*Exercise objective:* Reproduce the material that follows, please, but only from its first line to the line containing "This screenshot has height=827, width=1203.", inclusive.

===

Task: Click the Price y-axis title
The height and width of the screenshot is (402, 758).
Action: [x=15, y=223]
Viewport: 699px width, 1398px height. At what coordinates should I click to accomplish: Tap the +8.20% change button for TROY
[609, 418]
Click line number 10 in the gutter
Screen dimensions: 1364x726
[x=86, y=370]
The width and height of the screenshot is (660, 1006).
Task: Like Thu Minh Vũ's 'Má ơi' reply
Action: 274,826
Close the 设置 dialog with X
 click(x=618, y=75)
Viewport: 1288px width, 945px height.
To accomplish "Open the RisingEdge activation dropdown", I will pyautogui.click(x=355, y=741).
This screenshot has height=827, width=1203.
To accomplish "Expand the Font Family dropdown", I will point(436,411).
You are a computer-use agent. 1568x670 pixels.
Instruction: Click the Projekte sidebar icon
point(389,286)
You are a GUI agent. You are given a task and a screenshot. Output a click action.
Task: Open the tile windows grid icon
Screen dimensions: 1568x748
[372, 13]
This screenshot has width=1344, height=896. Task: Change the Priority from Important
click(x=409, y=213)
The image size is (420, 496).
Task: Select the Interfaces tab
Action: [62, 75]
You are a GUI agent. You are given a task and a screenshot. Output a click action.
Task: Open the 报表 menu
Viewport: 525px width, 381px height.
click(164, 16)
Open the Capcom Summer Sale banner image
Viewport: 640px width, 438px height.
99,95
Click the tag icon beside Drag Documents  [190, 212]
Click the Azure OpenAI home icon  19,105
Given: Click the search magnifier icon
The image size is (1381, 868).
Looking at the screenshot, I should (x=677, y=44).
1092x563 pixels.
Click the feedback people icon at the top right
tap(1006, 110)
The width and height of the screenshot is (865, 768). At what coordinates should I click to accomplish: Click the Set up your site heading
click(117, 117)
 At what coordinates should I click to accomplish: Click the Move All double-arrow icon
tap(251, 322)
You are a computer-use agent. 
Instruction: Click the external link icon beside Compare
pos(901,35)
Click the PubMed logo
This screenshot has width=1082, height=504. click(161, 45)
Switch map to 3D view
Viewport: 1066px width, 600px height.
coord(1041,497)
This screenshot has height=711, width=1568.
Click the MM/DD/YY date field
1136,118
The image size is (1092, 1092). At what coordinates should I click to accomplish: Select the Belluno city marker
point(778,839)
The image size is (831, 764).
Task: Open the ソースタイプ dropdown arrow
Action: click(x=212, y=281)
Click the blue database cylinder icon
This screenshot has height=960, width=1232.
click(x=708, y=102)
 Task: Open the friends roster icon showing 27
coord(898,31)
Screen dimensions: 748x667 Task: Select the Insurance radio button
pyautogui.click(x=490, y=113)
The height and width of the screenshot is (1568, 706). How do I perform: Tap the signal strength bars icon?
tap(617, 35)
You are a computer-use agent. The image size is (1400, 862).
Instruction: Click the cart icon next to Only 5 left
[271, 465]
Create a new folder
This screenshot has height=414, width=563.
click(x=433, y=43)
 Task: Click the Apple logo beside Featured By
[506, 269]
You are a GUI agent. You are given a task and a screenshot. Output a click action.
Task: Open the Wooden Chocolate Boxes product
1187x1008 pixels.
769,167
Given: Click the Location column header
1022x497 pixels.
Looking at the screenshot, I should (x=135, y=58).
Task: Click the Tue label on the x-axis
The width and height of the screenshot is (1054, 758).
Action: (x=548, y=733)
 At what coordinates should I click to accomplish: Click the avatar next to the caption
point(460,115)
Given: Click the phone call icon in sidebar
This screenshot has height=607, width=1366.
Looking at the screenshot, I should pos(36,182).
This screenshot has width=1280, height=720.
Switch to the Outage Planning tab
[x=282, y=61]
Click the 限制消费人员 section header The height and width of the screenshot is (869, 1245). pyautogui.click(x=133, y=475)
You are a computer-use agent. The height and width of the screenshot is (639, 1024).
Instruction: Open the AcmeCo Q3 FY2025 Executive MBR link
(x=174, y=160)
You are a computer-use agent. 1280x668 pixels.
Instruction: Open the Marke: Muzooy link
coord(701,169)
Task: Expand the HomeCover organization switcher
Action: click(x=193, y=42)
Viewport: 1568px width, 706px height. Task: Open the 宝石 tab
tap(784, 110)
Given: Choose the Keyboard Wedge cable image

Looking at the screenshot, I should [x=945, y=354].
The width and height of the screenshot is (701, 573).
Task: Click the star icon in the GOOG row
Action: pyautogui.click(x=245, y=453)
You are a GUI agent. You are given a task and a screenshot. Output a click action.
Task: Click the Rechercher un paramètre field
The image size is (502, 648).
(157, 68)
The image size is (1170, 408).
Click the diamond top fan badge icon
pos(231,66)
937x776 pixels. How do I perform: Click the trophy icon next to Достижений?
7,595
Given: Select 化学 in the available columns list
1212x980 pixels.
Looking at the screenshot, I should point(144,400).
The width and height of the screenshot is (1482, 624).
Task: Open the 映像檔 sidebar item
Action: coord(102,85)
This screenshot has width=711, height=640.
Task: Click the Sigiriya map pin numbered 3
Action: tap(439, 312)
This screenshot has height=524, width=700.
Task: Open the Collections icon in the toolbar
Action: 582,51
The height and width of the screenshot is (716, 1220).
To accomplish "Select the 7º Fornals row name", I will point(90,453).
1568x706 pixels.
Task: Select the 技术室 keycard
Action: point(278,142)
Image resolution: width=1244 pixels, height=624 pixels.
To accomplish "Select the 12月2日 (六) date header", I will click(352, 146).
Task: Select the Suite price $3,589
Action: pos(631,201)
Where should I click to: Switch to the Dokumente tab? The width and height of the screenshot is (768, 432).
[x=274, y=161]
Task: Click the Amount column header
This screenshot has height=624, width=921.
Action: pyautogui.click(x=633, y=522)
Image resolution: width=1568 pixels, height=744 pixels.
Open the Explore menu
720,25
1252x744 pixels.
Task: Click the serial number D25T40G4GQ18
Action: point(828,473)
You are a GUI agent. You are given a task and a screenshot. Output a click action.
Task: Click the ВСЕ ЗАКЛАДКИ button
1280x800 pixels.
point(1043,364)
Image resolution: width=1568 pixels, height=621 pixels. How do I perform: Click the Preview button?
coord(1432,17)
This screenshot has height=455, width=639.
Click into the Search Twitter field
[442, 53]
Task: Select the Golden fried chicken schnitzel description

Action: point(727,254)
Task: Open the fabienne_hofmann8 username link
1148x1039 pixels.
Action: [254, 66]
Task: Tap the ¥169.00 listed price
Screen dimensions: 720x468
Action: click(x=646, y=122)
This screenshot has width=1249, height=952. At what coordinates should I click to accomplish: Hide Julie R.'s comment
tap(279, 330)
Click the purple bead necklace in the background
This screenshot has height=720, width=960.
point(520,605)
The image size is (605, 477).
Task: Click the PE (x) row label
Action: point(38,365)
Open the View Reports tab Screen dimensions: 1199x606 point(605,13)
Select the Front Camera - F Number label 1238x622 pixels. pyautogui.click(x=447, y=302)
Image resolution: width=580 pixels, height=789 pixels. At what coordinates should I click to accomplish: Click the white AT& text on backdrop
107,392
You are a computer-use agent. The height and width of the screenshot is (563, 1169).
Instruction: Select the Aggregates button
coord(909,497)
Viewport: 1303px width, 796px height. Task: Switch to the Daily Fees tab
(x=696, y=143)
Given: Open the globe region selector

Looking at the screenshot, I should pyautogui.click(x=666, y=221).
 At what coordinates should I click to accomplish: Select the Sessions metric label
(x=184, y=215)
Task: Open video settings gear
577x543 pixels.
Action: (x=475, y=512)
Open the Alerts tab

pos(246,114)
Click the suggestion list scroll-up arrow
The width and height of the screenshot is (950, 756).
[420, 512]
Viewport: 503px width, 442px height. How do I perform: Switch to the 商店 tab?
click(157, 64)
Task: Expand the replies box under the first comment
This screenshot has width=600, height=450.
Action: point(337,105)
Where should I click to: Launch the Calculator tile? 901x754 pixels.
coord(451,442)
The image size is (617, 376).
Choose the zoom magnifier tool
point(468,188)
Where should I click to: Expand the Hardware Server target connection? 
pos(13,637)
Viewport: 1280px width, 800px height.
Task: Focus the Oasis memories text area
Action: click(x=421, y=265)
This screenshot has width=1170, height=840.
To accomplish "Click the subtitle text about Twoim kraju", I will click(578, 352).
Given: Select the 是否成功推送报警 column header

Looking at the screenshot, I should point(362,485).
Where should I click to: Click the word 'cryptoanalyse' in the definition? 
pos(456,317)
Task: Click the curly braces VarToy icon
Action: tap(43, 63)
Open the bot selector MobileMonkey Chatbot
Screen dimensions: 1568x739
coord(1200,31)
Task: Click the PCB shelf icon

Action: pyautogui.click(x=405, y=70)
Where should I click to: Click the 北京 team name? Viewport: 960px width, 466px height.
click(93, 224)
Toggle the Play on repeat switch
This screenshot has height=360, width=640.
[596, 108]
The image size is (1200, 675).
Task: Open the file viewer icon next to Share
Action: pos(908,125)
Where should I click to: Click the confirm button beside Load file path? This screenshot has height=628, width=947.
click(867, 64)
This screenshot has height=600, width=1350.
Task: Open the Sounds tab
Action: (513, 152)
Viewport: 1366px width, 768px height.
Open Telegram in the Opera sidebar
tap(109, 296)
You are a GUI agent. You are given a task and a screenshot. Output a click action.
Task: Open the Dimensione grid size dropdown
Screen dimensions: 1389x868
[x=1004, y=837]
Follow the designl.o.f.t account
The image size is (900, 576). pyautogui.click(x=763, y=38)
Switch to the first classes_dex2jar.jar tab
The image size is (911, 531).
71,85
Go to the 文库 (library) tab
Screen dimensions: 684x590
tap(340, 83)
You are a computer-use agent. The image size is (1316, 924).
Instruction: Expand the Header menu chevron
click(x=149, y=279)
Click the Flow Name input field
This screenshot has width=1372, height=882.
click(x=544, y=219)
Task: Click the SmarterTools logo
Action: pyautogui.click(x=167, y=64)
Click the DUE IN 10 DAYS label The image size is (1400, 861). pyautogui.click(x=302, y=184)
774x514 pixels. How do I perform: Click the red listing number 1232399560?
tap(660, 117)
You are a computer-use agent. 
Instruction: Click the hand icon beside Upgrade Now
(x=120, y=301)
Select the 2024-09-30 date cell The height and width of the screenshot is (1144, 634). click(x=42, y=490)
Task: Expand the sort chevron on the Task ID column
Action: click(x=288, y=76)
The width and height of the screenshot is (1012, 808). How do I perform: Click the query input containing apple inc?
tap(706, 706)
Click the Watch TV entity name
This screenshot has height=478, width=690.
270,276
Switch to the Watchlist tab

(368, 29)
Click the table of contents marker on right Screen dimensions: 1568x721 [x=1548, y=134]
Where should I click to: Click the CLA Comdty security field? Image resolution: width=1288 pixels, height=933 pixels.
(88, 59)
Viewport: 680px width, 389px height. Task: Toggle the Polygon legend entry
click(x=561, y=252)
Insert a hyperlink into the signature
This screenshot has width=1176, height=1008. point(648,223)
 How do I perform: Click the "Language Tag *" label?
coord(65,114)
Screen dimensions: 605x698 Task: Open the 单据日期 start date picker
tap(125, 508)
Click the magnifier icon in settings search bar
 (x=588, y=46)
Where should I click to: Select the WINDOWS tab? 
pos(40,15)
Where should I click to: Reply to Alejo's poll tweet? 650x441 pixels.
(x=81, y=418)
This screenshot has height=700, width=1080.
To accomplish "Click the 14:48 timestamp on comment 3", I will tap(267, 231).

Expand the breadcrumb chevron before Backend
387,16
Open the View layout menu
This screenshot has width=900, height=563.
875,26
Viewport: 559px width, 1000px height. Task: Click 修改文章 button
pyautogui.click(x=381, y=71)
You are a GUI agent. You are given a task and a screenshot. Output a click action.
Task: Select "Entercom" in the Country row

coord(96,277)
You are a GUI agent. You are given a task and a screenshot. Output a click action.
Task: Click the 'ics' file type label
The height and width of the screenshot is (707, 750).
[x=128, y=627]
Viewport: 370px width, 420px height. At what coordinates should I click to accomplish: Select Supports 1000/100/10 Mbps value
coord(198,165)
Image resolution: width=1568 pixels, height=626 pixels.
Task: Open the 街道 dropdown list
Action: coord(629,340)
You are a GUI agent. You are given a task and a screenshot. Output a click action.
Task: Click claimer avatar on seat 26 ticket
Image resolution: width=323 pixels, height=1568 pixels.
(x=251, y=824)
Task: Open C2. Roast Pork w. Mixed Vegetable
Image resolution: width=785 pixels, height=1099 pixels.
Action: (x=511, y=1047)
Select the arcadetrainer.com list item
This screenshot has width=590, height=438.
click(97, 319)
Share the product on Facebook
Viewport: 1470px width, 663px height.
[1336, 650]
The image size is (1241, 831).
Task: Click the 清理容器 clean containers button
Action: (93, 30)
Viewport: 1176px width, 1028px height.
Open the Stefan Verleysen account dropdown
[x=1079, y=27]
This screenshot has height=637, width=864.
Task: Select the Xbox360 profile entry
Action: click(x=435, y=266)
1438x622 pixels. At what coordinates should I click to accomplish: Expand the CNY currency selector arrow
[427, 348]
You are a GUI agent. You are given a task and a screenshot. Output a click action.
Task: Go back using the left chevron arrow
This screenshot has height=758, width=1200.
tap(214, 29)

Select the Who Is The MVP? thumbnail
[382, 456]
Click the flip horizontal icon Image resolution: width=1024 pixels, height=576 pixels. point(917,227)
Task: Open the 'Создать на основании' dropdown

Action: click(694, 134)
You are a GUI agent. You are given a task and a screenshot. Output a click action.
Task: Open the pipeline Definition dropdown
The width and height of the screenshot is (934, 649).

===

*Response:*
Task: Click the Price y-axis title
The height and width of the screenshot is (402, 758).
Action: [x=15, y=223]
Viewport: 699px width, 1398px height. At what coordinates should I click to accomplish: Tap the +8.20% change button for TROY
[609, 418]
Click line number 10 in the gutter
Screen dimensions: 1364x726
[x=86, y=370]
The width and height of the screenshot is (660, 1006).
Task: Like Thu Minh Vũ's 'Má ơi' reply
Action: 274,826
Close the 设置 dialog with X
 click(x=618, y=75)
Viewport: 1288px width, 945px height.
To accomplish "Open the RisingEdge activation dropdown", I will pyautogui.click(x=355, y=741).
This screenshot has height=827, width=1203.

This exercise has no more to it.